_Stored data_
== Segment start ==

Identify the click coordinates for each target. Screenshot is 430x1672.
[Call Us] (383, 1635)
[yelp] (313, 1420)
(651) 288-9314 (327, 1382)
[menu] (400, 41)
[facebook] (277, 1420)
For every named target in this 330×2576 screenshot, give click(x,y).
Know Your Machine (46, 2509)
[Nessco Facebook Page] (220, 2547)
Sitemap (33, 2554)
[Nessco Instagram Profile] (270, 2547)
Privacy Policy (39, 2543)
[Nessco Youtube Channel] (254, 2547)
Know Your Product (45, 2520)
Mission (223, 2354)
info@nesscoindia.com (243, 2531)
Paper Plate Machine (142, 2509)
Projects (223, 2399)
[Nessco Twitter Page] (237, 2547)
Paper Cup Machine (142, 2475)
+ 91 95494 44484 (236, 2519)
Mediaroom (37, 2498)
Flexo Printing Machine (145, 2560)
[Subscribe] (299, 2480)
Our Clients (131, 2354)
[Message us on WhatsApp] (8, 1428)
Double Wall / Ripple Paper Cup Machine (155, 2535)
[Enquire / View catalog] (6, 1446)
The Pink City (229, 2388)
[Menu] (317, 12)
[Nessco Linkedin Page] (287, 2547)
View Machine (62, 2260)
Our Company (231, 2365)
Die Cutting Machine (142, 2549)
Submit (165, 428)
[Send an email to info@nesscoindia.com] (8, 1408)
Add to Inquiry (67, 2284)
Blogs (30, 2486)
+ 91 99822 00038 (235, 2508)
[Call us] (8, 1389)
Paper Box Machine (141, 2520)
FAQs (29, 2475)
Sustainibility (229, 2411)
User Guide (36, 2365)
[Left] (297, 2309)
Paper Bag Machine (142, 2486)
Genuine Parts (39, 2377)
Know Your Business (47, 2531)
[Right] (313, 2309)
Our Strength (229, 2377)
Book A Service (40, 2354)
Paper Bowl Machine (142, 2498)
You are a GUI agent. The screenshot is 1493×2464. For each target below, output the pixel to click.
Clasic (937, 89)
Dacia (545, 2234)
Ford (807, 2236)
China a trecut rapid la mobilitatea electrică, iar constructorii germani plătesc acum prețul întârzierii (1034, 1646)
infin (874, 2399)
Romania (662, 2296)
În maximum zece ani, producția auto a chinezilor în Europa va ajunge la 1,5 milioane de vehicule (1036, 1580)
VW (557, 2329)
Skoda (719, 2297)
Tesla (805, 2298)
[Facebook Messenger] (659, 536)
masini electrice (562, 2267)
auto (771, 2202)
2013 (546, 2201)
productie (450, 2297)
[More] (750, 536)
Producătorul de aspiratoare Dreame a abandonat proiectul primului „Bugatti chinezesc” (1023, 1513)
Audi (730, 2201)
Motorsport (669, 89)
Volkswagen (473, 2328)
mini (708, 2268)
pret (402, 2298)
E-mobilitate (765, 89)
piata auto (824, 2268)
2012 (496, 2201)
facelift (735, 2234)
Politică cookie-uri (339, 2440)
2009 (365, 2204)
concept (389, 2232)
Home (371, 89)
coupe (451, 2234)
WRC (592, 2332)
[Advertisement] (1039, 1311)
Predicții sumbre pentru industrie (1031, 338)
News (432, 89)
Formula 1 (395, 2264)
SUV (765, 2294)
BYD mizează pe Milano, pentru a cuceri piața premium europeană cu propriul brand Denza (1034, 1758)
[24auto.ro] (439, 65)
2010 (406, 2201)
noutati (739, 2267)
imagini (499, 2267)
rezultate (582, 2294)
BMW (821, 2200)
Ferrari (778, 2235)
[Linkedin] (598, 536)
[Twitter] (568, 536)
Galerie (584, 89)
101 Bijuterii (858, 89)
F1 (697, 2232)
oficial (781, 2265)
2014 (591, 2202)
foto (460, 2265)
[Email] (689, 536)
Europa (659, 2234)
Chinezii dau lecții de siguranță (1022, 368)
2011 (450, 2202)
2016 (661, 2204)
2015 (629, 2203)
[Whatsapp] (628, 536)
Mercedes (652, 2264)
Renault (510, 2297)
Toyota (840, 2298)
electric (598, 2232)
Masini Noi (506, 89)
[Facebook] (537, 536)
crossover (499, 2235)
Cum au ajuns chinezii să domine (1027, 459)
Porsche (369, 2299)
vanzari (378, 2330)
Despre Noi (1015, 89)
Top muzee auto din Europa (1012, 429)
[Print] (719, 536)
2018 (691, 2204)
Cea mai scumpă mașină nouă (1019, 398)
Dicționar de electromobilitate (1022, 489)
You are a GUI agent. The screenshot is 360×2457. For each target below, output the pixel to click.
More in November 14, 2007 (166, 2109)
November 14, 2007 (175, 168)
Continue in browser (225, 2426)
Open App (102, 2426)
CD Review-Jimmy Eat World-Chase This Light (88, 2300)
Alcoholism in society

== Segment end ==

_TASK ITEM_
Considering only the records above, state the number of lines that include the word "pixel", with nothing added.

_SOLUTION TO THIS EXERCISE_
2